▸ About this task
Only the lines of the listing below that run from the line with "Task: Toggle the google metric in the tree" through the line with "This screenshot has width=960, height=720." are to be set down, word for word. Pictures stay out.

[Opening Source information section]

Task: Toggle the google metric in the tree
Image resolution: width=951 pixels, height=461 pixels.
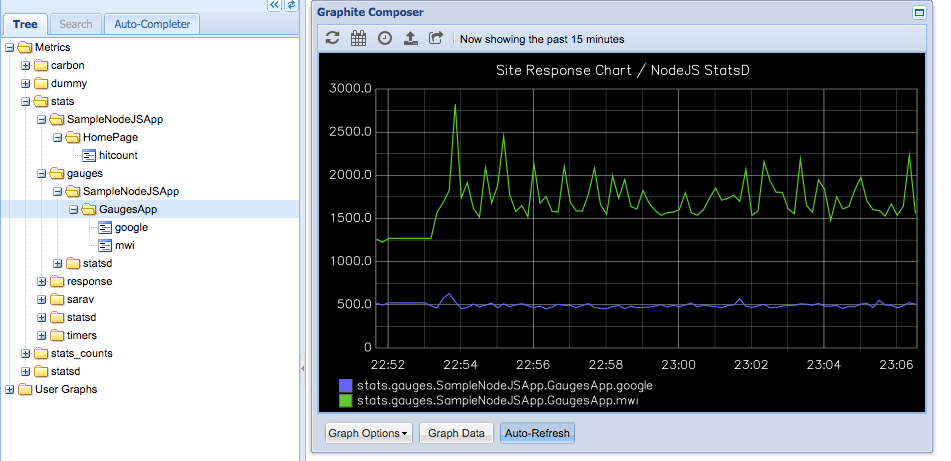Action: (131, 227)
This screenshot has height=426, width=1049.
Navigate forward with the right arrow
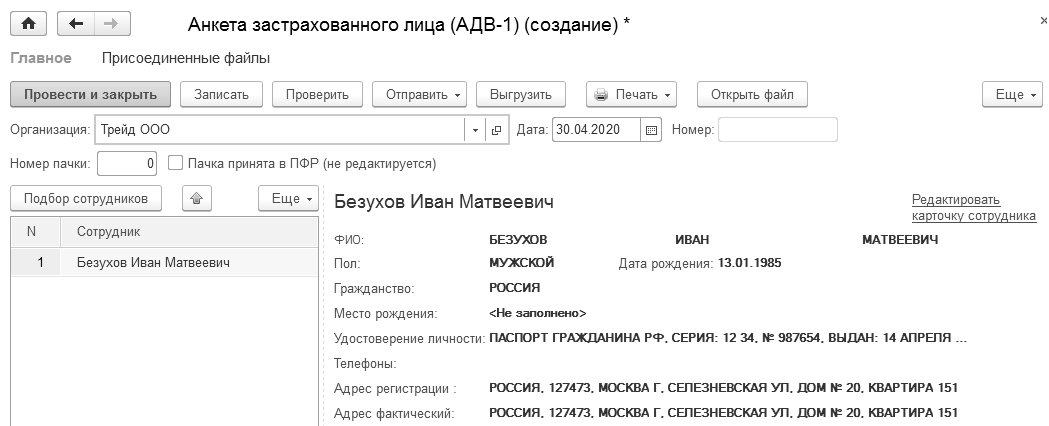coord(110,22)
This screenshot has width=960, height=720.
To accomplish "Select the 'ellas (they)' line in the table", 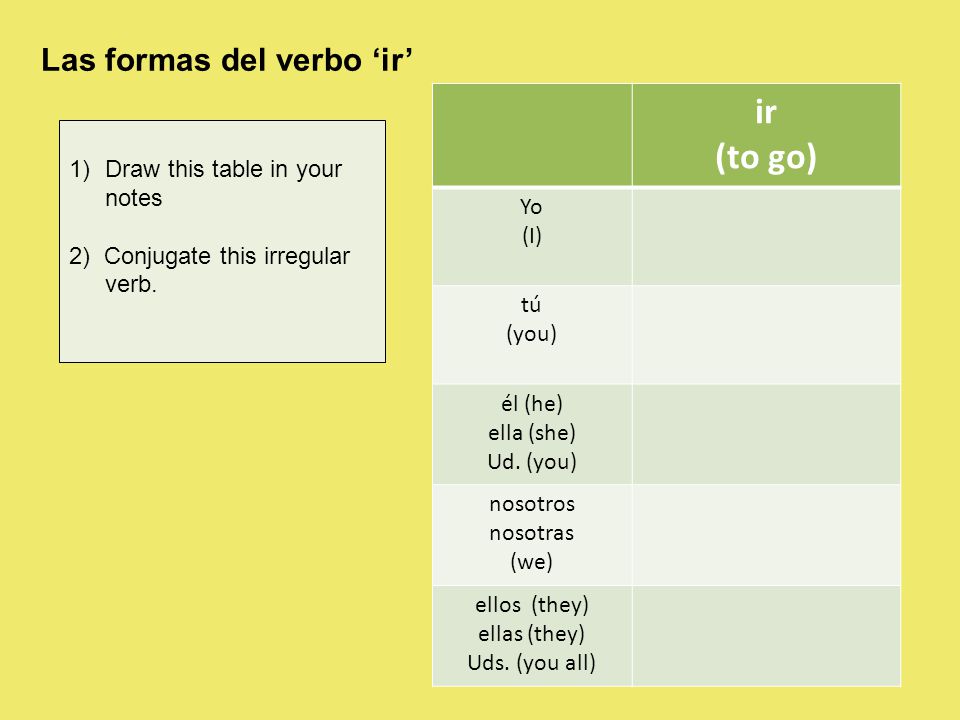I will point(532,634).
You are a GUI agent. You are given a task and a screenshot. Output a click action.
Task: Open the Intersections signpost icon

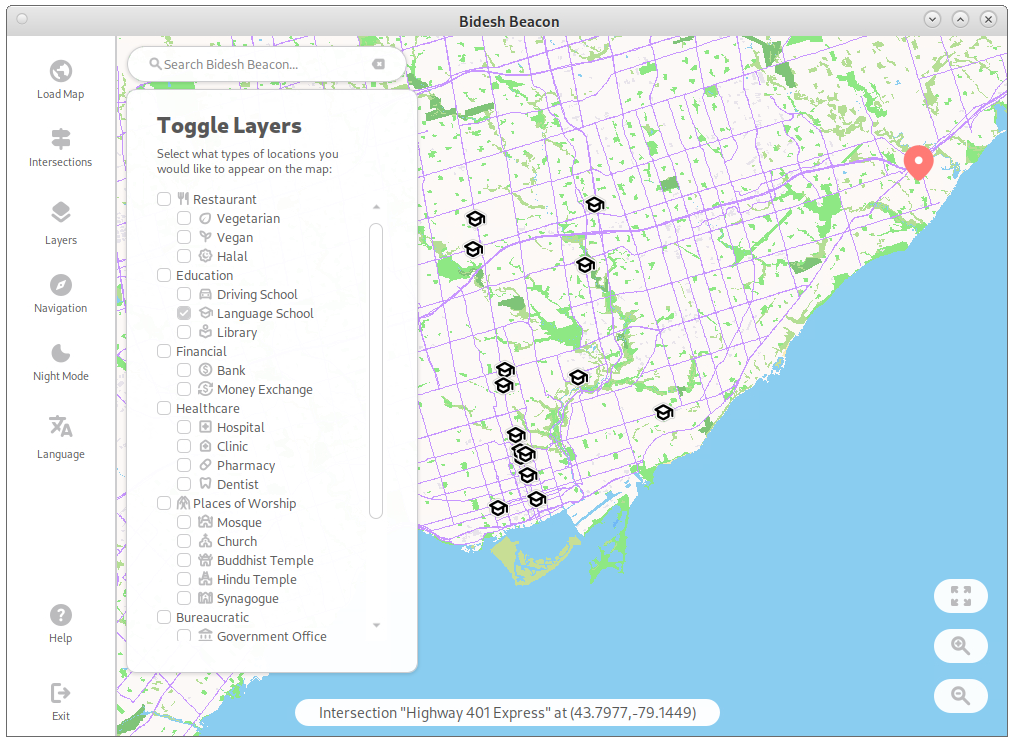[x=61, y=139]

[Closing Source information section]
[Opening Source information section]

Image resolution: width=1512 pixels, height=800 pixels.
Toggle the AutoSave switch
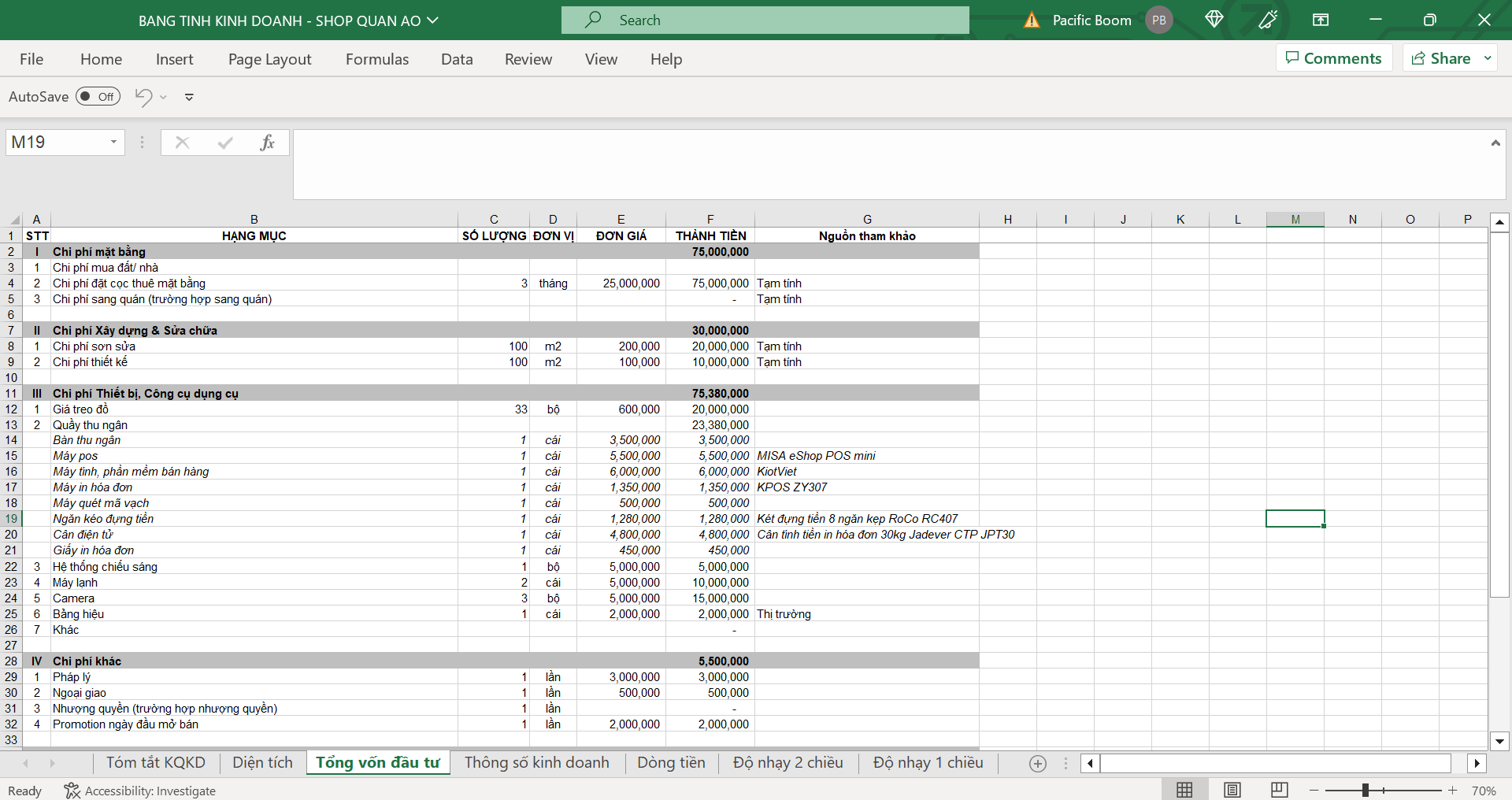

[Closing Source information section]

▸ Completed task
Task: Toggle the google metric in the tree
Image resolution: width=951 pixels, height=461 pixels.
Action: (131, 227)
This screenshot has height=426, width=1049.
Navigate forward with the right arrow
coord(110,22)
This screenshot has width=960, height=720.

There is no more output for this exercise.